Haplotype associated RNA expression (HARE) improves prediction of complex traits in maize

Authors: GIRI, ANJU - Cornell University; KHAIPHO-BURCH, MERRITT - Cornell University; Buckler, Edward - Ed; RAMSTEIN, GUILLAUME - Aarhus University

Submitted to: PLoS Genetics
Publication Type: Peer Reviewed Journal
Publication Acceptance Date: 9/7/2021
Publication Date: 10/4/2021
Citation: Giri, A., Khaipho-Burch, M., Buckler IV, E.S., Ramstein, G.P. 2021. Haplotype associated RNA expression (HARE) improves prediction of complex traits in maize. PLoS Genetics. https://doi.org/10.1371/journal.pgen.1009568.
DOI: https://doi.org/10.1371/journal.pgen.1009568

Interpretive Summary: Genome wide prediction has been mostly carried out within populations using single site polymorphisms. Therefore, it cannot capture the complex effect due to combination of alleles as a result prediction across populations has usually been low. In this study, we explored the prediction of field traits within and across populations using estimated RNA expression attributable to only the DNA sequence around a gene. We showed that the estimated RNA expression using our method was more transferable than overall measured RNA expression. We improved prediction of field traits up to 15% using estimated gene expression as compared to observed expression or gene sequence alone. In this study we present a novel and cost-effective method of imputing RNA expression attributable to DNA sequence around the gene. Imputing expression was not only cheaper, but it also yielded stable and transferrable genetic information across tissues and improved prediction of many complex traits. The result can be used in strengthening crop improvement efforts through the application in genomic prediction and biological inference.

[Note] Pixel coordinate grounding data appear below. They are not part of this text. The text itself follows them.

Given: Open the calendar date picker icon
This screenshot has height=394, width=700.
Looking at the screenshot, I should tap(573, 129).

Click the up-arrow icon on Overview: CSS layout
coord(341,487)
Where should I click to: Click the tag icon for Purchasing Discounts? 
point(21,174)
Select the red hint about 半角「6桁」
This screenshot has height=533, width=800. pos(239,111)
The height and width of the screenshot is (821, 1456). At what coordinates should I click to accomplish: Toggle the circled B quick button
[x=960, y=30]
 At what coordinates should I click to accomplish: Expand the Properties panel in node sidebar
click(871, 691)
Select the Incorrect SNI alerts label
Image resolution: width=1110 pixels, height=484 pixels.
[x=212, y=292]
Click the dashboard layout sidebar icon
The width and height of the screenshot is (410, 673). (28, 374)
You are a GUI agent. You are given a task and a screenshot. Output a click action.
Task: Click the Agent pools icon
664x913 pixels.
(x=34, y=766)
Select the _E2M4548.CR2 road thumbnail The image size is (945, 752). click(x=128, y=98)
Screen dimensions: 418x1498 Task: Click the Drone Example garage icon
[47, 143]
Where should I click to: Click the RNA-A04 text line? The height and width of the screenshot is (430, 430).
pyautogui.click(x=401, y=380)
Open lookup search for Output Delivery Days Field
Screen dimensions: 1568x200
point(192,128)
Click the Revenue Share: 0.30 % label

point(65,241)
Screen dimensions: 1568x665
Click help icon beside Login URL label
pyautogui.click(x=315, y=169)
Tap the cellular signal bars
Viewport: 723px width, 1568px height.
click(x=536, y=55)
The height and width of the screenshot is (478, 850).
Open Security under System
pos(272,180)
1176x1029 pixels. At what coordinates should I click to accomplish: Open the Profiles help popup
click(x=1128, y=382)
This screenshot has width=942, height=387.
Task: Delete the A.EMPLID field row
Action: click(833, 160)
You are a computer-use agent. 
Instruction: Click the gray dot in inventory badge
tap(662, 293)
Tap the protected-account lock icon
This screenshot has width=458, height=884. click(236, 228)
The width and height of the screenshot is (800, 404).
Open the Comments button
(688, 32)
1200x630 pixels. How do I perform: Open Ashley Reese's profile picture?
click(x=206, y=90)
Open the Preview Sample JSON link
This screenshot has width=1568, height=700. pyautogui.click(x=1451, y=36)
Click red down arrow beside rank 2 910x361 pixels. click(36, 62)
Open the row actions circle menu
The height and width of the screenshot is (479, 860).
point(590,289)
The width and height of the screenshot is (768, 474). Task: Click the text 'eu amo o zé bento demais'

Technical Abstract: Genomic prediction typically relies on associations between single-site polymorphisms and traits of interest. This representation of genomic variability has been successful for predicting many complex traits. However, it usually cannot capture the combination of alleles in haplotypes and it has generated little insight about the biological function of polymorphisms. Here we present a novel and cost-effective method for imputing cis haplotype associated RNA expression (HARE), studied their transferability across tissues, and evaluated genomic prediction models within and across populations. HARE focuses on tightly linked cis acting causal variants in the immediate vicinity of the gene, while excluding trans effects from diffusion and metabolism. Therefore, HARE estimates were more transferrable across different tissues and populations compared to measured transcript expression. We also showed that HARE estimates captured one-third of the variation in gene expression. HARE estimates were used in genomic prediction models evaluated within and across two diverse maize panels–a diverse association panel (Goodman Association panel) and a large half-sib panel (Nested Association Mapping panel)–for predicting 26 complex traits. HARE resulted in up to 15% higher prediction accuracy than control approaches that preserved haplotype structure, suggesting that HARE carried functional information in addition to information about haplotype structure. The largest increase was observed when the model was trained in the Nested Association Mapping panel and tested in the Goodman Association panel. Additionally, HARE yielded higher within-population prediction accuracy as compared to measured expression values. The accuracy achieved by measured expression was variable across tissues, whereas accuracy by HARE was more stable across tissues. Therefore, imputing RNA expression of genes by haplotype is stable, cost-effective, and transferable across populations.